- The U.N. climate change agency published a new report Sept. 8 confirming that while there has been progress on climate change mitigation since the landmark Paris Agreement in 2015, more needs to be done to limit the global rise in temperatures at 1.5°C (2.7°F) above pre-industrial levels.
- The report is an element of the global stocktake, a Paris Agreement-prescribed inventory of progress toward climate-related goals.
- The authors of the report called for phasing out fossil fuels and ramping up renewable energy.
- The global stocktake process will conclude at the U.N. climate conference (COP28) beginning Nov. 30 in Dubai, United Arab Emirates.
The world needs to ramp up action to address climate change, according to a major report from the United Nations released Sept. 8.
Meeting agreed-upon climate goals requires “phasing out all unabated fossil fuels,” according to the report on the first global stocktake.
The global stocktake is an inventory of the world’s progress toward slowing the emissions of carbon dioxide into the atmosphere that are causing the rise in global temperatures. The 2015 Paris climate agreement set the requirement that the stocktake be carried out every five years. The process will wrap up at the 2023 U.N. climate conference (COP28) beginning Nov. 30 in Dubai, United Arab Emirates.
“We are far off track from where we need to be with regard to what is set out in the Paris agreement,” said Simon Stiell, the executive secretary of the United Nations Framework Convention on Climate Change (UNFCCC), at the Sept. 12 official launch of the report. “Our challenge now is how do we use the global stocktake as a global reset and tool to course correct whilst at the same time not forgetting where we have come from?”

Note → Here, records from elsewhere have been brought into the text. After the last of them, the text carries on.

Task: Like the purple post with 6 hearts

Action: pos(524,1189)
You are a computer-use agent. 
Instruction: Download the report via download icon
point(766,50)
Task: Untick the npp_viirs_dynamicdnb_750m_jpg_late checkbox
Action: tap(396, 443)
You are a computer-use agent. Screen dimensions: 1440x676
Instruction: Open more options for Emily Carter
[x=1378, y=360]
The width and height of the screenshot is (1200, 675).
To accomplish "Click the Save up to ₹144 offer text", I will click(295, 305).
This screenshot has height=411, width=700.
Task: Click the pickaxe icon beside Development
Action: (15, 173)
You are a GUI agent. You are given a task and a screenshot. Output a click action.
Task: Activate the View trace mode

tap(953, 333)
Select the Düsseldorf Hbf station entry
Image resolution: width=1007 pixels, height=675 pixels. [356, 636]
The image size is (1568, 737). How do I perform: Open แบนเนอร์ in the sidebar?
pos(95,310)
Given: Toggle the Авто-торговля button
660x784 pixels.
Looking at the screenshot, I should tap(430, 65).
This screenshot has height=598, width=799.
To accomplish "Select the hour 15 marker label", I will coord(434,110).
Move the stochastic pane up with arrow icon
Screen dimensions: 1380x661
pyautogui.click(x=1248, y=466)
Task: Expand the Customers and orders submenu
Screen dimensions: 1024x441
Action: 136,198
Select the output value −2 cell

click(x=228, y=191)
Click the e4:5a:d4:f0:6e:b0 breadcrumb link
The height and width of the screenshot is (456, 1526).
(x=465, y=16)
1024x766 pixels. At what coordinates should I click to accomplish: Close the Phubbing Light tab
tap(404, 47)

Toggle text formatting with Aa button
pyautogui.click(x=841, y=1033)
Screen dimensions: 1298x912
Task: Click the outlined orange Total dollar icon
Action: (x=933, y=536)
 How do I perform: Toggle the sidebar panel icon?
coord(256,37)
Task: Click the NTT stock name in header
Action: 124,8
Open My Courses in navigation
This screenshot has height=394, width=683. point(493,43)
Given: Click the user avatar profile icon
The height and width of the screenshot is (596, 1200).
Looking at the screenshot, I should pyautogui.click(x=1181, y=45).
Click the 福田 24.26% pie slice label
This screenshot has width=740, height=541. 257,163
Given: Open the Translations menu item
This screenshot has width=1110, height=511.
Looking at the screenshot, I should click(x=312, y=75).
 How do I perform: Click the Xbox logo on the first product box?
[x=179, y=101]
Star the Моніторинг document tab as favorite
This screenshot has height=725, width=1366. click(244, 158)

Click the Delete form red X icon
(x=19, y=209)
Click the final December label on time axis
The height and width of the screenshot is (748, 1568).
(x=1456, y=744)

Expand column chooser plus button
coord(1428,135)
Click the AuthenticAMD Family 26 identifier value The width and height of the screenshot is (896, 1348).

The authors said actions taken by countries in the past eight years have begun to address the causes of climate change.
“Across the discussions it was clear that the Paris Agreement has inspired widespread action that has significantly reduced forecasts of future warming,” Farhan Akhtar, co-facilitator of the stocktake and the chief scientist for climate change at the U.S. State Department, said in a statement from U.N. Climate Change, as the UNFCCC secretariat is known. “This global stocktake is taking place at a crucial moment to inspire further global action in responding to the climate crisis.”
Still, humans aren’t acting quickly enough to keep the global temperature down and avoid some of the worst impacts of climate change, according to the report. The latest round of talks contributing to the stocktake that began at the Bonn climate conference in June drew on the most recent science from the Intergovernmental Panel on Climate Change (IPCC), which in March 2023 called for drastic cuts to greenhouse gases and ending fossil fuel use in line with a strong statement from U.N. Secretary-General António Guterres.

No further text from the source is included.